In the case of linear-comb block copolymers, the degradation rate increases with the PLLA content. Since LA units are preferentially degraded during hydrolytic degradation. The weight retention and molar mass decrease due to the hydrolytic chain cleavage in the bulk. Little compositional changes are obtained during degradation, which could be assigned to the loss of TMC components together with the degradation of LA moieties. Thermal property changes are observed with decreased T_m and increased ΔH_m in all cases, which strongly supports a bulk erosion mechanism, in agreement with SEM observations. Different degradation behaviors are observed for the linear-comb block, gradient and random copolymers with similar LA content. The degradation rates of lcP(LLA-grad-TMC)52 and lcP(LLA-ran-TMC)50 are accelerated due to the loss of regularity and crystallinity, resulting in a remarkable decrease on weight retention and molar mass. The gradient copolymer lcP(LLA-grad-TMC)52 exhibits the most rapid degradation rate, which is attributable to the highest PDI. SEM observation shows the film surface corroded variously for the three kinds of linear-comb copolymers, indicating the deformation correlated with the sequence structures.

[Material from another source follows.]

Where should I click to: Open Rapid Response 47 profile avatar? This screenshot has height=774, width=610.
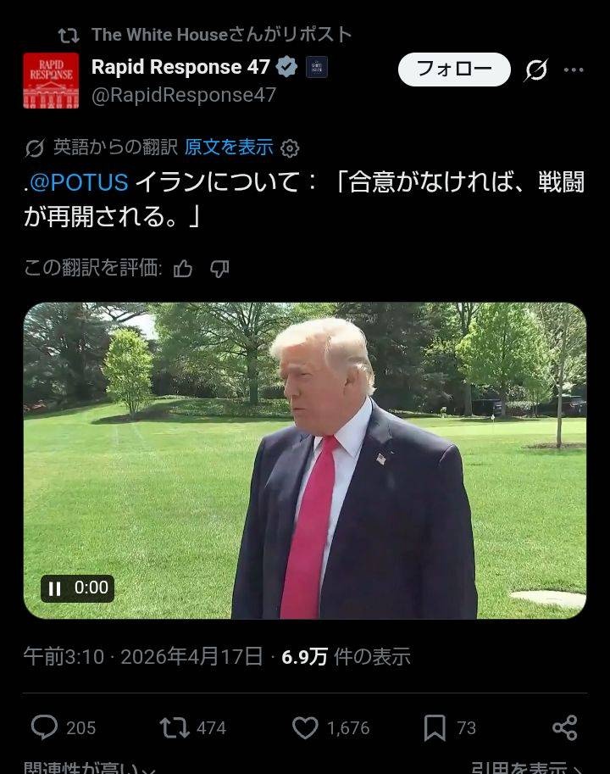tap(51, 81)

It is concluded that the degradation rate can be justified through the variation of comonomers compositions and sequence structures. Understanding the degradation mechanisms of graft copolyesters will permit the prediction and the adjustment of their degradation rate, enabling the adaptation of the polymers to the requirements of a specific biomedical application.